Architecture is a powerful motif in Elif Shafak’s intricate, multilayered new novel, which excels both in its resplendent details and grand design. It is not only the construction of the Ottoman empire’s architectural wonders that is vividly evoked, for this beautifully written story also asks: what is the best way to build our lives? And what might cause the lives we have crafted to crumble at the core?
Loping through the finely wrought narrative is a beguiling baby elephant “as white as boiled rice” who becomes best friend to 12-year-old Jahan, for it is Jahan who helped its difficult birth (“How could he persuade the baby this world was worth being born into?”), helped feed it and named it “Chota”, meaning small. Living with a brutal stepfather and grieving for his dead mother, Jahan finds more warmth and tenderness in the animal than the humans.
The ties that bind crisscross the complex story, and when the elephant is ordered to be sent as a gift to the sultan, such is the bond between boy and beast that Jahan becomes a stowaway, voyaging with Chota on the vessel from the port of Goa to Turkey and the sultan’s palace.

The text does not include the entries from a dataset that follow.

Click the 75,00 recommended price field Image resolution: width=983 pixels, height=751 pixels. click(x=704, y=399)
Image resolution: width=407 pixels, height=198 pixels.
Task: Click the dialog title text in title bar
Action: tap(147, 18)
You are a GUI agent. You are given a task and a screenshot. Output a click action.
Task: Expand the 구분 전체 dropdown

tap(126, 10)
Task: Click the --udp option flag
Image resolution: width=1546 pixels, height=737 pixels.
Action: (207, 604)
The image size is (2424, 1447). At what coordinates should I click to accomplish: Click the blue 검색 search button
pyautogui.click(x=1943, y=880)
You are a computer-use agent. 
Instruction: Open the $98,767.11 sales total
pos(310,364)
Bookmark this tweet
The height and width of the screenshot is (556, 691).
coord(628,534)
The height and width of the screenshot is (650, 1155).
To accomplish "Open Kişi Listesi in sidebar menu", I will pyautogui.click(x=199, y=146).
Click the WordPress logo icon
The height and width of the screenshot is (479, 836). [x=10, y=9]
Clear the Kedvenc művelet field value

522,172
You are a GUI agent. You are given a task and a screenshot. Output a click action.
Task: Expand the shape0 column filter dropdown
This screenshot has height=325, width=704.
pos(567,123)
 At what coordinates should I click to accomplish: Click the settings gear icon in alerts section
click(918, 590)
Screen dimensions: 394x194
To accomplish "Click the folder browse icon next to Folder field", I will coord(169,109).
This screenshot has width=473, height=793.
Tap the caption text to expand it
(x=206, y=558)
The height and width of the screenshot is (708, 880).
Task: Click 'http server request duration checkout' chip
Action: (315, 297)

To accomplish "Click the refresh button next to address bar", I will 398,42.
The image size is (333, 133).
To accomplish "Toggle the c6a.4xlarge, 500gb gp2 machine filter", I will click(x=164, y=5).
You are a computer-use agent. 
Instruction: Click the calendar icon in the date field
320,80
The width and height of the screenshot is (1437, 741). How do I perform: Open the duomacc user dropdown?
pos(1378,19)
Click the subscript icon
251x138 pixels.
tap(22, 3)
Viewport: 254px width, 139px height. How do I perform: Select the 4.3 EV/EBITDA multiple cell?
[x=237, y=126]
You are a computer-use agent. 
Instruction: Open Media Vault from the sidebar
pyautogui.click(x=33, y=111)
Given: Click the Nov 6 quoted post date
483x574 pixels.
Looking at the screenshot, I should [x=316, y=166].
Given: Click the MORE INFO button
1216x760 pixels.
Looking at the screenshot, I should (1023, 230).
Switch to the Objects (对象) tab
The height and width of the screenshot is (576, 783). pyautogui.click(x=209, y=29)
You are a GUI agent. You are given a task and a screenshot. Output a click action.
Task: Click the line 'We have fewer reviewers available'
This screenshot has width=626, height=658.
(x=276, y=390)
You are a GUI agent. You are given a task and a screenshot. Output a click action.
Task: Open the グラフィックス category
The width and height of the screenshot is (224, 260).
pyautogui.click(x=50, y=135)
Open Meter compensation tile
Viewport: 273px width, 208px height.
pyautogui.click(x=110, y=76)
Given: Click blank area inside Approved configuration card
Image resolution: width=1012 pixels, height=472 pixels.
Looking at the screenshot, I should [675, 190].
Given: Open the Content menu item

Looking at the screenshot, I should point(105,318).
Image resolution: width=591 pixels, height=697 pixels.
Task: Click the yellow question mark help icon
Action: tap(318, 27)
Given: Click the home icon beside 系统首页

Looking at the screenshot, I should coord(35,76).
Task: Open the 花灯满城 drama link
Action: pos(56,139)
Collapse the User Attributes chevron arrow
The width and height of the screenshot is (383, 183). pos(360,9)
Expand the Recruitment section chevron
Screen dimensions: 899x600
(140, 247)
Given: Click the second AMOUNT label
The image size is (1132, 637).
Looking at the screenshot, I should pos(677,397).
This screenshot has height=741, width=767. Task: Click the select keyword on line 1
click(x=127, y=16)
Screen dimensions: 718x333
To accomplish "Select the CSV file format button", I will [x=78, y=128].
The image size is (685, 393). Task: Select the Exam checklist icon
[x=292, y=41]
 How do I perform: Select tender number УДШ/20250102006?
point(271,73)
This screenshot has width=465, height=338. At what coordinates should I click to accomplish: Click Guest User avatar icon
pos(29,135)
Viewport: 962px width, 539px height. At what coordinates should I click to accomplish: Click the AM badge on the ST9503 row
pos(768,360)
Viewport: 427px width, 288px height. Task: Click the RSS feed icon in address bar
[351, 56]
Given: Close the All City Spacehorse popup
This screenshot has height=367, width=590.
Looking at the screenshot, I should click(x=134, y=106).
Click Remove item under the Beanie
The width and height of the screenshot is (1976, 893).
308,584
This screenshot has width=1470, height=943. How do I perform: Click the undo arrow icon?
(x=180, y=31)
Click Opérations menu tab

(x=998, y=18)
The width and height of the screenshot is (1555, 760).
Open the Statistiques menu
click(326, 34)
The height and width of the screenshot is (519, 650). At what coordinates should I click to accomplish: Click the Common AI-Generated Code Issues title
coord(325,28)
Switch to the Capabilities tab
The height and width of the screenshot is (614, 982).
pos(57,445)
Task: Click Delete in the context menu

His sister wonders what advice their late mother might have given Jahan: “Whatever you do, she would have said, don’t hurt anyone and don’t let anyone hurt you.” But pain, both physical and emotional, is pervasive.
Sudden changes of fortune abound and Jahan, who soon falls in love with the sultan’s daughter, becomes an apprentice to the sultan’s architect, Sinan, who teaches him how to build “harmony and balance” within and without, how each part is connected to the whole (here exquisitely demonstrated), and how “to rebuild himself, again and again, out of the ruins”.
“Destroying a bridge was easier than building it,” Jahan discovers: it takes time, skill and patience to create, yet only moments to demolish. Shafak excellently explores metaphorical bridge-building, too, between classes and cultures. This edifying, emotionally forceful novel shows how hate and envy destroy, and how love might build the world anew.